Text under study:
● ● ● ● ● ● ●
I get to talk to the kids in the youth about things which really matter. Subjects with an eternal applicability. Why anyone would want to teach kids stuff that doesn't matter or that they're not passionate about beats me. But then I guess that may be why so many teachers fail their students.

Still it's nice to know I have a couple of potential career options open if I fancy a change.

Monday, March 02, 2009

And reason number 10 why Peter Griffiths was wrong…

My good lady wife reminded me of another assertion by Peter Griffiths at The Great Fair Trade Debate which either completely missed the point or was a deliberate misrepresentation (your call).

10) Peter Griffiths claimed that fair trade is about paying higher prices so that some of the money goes to the producer. Again, not quite right. Some fairly traded products are more expensive than unfairly traded equivalents. But then many companies who trade, even in this country, tend to drive the hardest bargain they can. Promising one price, then offering a lower price at harvest time is one classic trick.

But what about those fairly traded products that are cheaper than their equivalents? They do exist. What’s going on there, in Peter Griffiths’ view of the fair trade world?

If fairly traded products do cost more, there are often a number of different reasons for that. Trying to trade across geopolitical trade tariffs and barriers are reasons for higher prices. Simple economies of scale play a part too. Nestle dominate the world coffee market and can drive down their prices if they want to (guess whether they do or not), but they also have their own packaging plants and can fill chartered planes with coffee. They don’t have to pay a third party to have their coffee packaged and transported, so it’s cheaper for them to get the coffee to market.

Plus, ‘fair trade’ is more than just ‘we pay more money’. Yes, sometimes there is a ‘fair-trade premium’. But at its heart, ‘fair trade’ is about sustainable relationships – where the buyers pay the agreed-on negotiated price and don’t try to wiggle out of it later, where long-term trading relationships matter, and where producers are often paid some of the money upfront so they don’t have to go into debt while the crops are growing or the products are being made.

Thinking that ‘fair trade’ is all about money, and not realising that actually it is a life-affirming dynamic, is the kind of error made by the kind of person who doesn’t understand that human beings trade with other human beings – and trade is just one of many human relationships. Or, to put it another way, the kind of person who extrapolates behaviour based on the premise that everyone behaves like automatons, then wonders why there complex models don’t work in the real world. Or, to put it a third way, a person who is a classically trained economist.

And just to set the record straight, because my good lady wife told me I’d got one of my facts wrong, the chap from the Windward Islands wasn’t actually from a co-operative. He was a member of the Windward Islands Farmers Association (WINFA), which works on behalf of the farmers e.g. to get the Fair Trade Mark on their bananas.

But even if he wasn’t from a co-operative, he still (rightly) took offence at Peter Griffiths’ assertion that someone in the developing world would automatically steal if they had the opportunity. But then that statement was based on an anecdote, and according to Peter Griffiths, anecdotes don’t count as evidence…

And finally…
I stood up and said something at the debate, challenging Peter Griffiths on a couple of these things. Obviously when I sat down I thought of several more things I could have said. That always happens.

Anyway, Cath has told me that she met people at a fair trade fair at the weekend who commented that what I said was helpful. When she went into the shop at the weekend, one of her co-workers said that she’d heard I’d stood up and made a good point. Fame.

But my encouragement to you is speak up and speak out in those situations where you just know you have to speak up and speak out.

Take courage, because other people want to, and will love the fact that you have.

And the more of us who do it, the more other people will.

And the brighter we shine, the more we roll the darkness back.
● ● ● ● ● ● ●
Extracted data:
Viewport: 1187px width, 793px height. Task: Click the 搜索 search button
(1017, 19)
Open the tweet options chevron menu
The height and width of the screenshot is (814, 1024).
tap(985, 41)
● ● ● ● ● ● ●
Required actions:
- A) In the fair trade post, what organization was the man from the Windward Islands a member of?
- B) Please repeat the fair trade post between "Monday, March 02, 2009" and "misrepresentation (your call).", inclusive.

Answers per task:
- A) The Windward Islands Farmers Association (WINFA).

- B)
Monday, March 02, 2009

And reason number 10 why Peter Griffiths was wrong…

My good lady wife reminded me of another assertion by Peter Griffiths at The Great Fair Trade Debate which either completely missed the point or was a deliberate misrepresentation (your call).